Move over woke Google Gemini, here's Wowzer

Anna Vod · March 1, 2024 · Short URL:

Text in the AI-gen images still needs some work, but quality and variety are impressive

Fortunately for the world, Google's woke Gemini AI isn't the only up-and-coming AI image creator. As many people have found out, at least some of Google's staff appears to think fighting racism means eliminating white people from all images. Even Google's CEO had to apologize for the offensive "non-white people" results the product produced. Whether Sundar Pichai's words are sincere or not, one has to wonder how widespread this offensive ideology is at Google.

In any event, thank goodness the marketplace knows Google's true intentions and will be skeptical of any search results out of Google's searches or Gemini going forward. And thank goodness there are other options. Enter AI image generator Wowzer AI, which officially opened its platform for all, design enthusiasts and professionals alike.

The platform uses several AI models for image generating, including SDXL, Dall-E, Getty AI, and Adobe Firefly. Stable Diffusion XL, which recently announced its third version, promises photorealistic outputs with more detail, plus it can generate legible text on its visuals. Dall-E is OpenAI’s text-to-image implementation of GPT-3; Getty AI is powered by NVIDIA Picasso and trained on Getty Images; Adobe Firefly, respectively, was trained on Adobe Stock images and is the AI power in Photoshop that helps edit objects in images, create new text styles, recolor vector art, and more.

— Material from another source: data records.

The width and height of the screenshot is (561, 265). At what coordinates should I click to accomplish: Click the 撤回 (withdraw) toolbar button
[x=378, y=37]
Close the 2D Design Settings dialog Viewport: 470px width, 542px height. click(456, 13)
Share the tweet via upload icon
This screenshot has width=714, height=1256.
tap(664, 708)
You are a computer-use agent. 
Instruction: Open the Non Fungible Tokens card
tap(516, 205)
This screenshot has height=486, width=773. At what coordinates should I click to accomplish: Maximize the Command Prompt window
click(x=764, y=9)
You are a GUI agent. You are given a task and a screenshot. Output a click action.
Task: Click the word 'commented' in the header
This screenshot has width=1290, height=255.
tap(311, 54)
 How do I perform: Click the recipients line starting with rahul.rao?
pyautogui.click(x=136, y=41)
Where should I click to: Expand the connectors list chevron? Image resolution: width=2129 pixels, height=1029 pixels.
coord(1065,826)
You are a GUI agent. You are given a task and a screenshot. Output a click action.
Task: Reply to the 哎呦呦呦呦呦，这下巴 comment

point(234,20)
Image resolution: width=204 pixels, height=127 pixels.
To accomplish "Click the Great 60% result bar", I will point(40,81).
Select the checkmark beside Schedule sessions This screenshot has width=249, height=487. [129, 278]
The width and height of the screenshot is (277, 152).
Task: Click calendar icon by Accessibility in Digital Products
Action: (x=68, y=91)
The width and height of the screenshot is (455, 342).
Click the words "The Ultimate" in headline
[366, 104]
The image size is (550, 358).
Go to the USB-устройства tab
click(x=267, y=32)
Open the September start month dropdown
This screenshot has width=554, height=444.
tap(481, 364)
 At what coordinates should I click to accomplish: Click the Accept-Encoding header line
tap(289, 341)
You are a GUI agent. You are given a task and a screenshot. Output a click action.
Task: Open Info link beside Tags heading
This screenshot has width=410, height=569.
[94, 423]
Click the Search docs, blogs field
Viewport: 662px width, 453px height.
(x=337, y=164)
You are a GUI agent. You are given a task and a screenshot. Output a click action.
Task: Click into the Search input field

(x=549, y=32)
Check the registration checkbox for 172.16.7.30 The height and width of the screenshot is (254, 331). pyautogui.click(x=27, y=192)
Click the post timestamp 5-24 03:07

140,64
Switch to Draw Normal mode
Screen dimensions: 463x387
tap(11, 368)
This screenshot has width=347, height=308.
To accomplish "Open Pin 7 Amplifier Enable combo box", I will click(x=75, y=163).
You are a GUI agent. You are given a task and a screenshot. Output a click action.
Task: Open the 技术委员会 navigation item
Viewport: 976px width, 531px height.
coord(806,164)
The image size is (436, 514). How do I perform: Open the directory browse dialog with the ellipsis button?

What’s cool about Wowzer is that you can see several iterations of your prompt at once, as created by these different models. At this moment, however, in late February, Getty AI and Adobe Firefly models were not yet accessible to Wowzer users. I know this because I tried; the cover to this article was indeed generated by Wowzer AI.

The platform features AI assistance with prompt creation and puts user friendliness first, welcoming any level of generative AI user out there. Users can also save their works in an organized manner, in a similar way that Pinterest offers users to pin images into themed folders. Lastly, you can use your own assets to fine-tune the AI-generated images, which can be of great help when you need to maintain a consistent style, for example. For enterprises, Wowzer offers separate solutions to protect intellectual property.

Looking forward, Wowzer said it plans to include additional AI models, images as input, upscaling, and advanced image controls, as well as plug-ins for easy integration with tools like Photoshop and Canva.

Personally, I like that rather than describing the style of the image inside the text prompt, you can choose the style from a drop-down menu. Of styles there are plenty; among the unique ones are neon, rustic, woodblock print, watercolor, and drawing.

"What's happening in AI right now is thrilling and full of possibilities, but it also can be confusing and scary at times," Wowzer CEO Peter Jackson said in a statement. "Our goal is to make AI image generation more accessible and less intimidating while capitalizing on the latest advances. We believe Wowzer is set to reshape the way generative AI is perceived and used."

In its announcement of the official launch on February 14, Wowzer advertised its all-in-one platform as free, but you get more perks if you become a member and pay a monthly fee of $3.99. “Infinite creativity, tiny-little price,” it proclaims.

The free option gives you 100 credits per month that don’t add up, multi-model use, Dall-E 3 standard size, and 5 GB of storage. Membership gets you the 100 credits that do add up, Dall-E 3 HD, the ability to purchase more credits ($10 for 500), and 50 GB in storage. It also offers pay-as-you-go pricing and raising free credits through sharing and contests. 1 Wowzer credit = 1 image, including each iteration of an image from various models.

Ahead of the launch, Wowzer has partnered with Stability AI, the developer of SDXL, but the companies refrained from sharing any details about the partnership.

To create a cover image for this article, I made several attempts at describing Vator News and tried several styles. As one can tell, whenever text appeared in these images, it was total nonsense, but the images were otherwise of good quality. In terms of choosing between Dall-E and SDXL, I noticed that I tend to like the artistic quality of the Dall-E-generated images better, but that’s a matter of personal preferences. It was also more accurate in interpretation and usable for business purposes. SDXL often seemed vaguer and sci-fi-oriented.